Multi-objective planning of energy hub on economic aspects and resources with heat and power sources, energizable, electric vehicle and hydrogen storage system due to uncertainties and demand response

Nowadays, microgrids and their optimal exploitation based on energy hubs are particularly important. A microgrid is an energy system that supplies electricity to customers with renewable and fossil generation sources. Therefore, the main goal of this work in optimal planning of energy hubs includes how to distribute products such as combined energy and heat sources, hydrogen storage systems, electric vehicles, and controllable loads to examine the role of demand side management and renewables. This research study also aimed at minimizing the cost of power generation in the following hours or days, as well as the spread of environmental pollution. Since various sources of uncertainty such as load, energy price in the wind turbine, and solar cell output power market affect the microgrid's economic optimization, this research study is covered by probabilistic modeling. The hydrogen storage system includes an electrolyzer, hydrogen tanks, and a fuel cell. We apply the load-side response program to flatten the load diagram and optimize the microgrid use. As this model has different objective functions, a multi-objective random algorithm was proposed to solve it.
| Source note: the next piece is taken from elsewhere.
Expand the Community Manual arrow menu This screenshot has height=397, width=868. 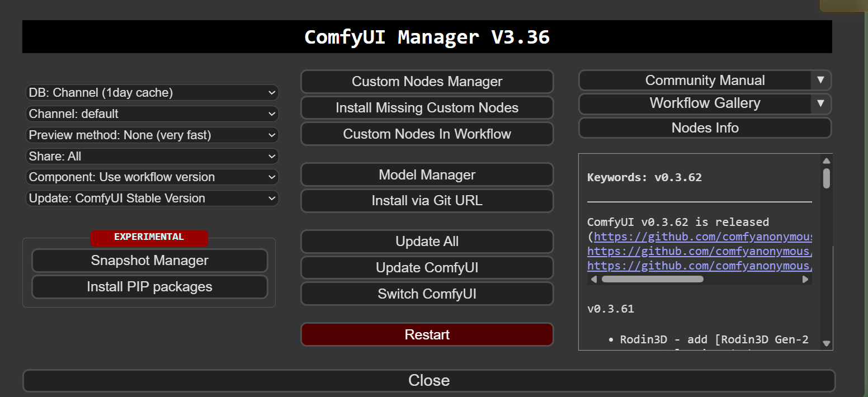(x=820, y=80)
Finally, the proposed model and method for a sample system in different scenarios are discussed. Based on obtained results from all scenarios, the first case reduced the operating cost by 20.75 % and 15.17 % compared to the second and third cases. Similarly, the rate of environmental pollution has decreased by 7.94 % and 2.23 %.

Automated summary

Currently, microgrids and their optimal use based on energy hubs play a vital role. A microgrid is an energy system that utilizes renewable and fossil generation sources to provide electricity to consumers. The primary objective of this research is to optimize the planning of energy hubs by efficiently distributing products like combined energy and heat sources, hydrogen storage systems, electric vehicles, and controllable loads, considering the importance of demand-side management and renewable energy utilization. The study also focuses on minimizing power generation costs and reducing environmental pollution. Probabilistic modeling is employed due to various sources of uncertainty in the microgrid's economic optimization, such as load, energy price, and solar cell output power. The proposed model includes a hydrogen storage system consisting of an electrolyzer, hydrogen tanks, and a fuel cell. The load-side response program is utilized to flatten the load curve and optimize microgrid usage. A multi-objective random algorithm is proposed to solve this model with different objective functions. The study concludes with the application of the proposed model and method to a sample system under different scenarios, showing significant reductions in operating costs and environmental pollution rates compared to other cases.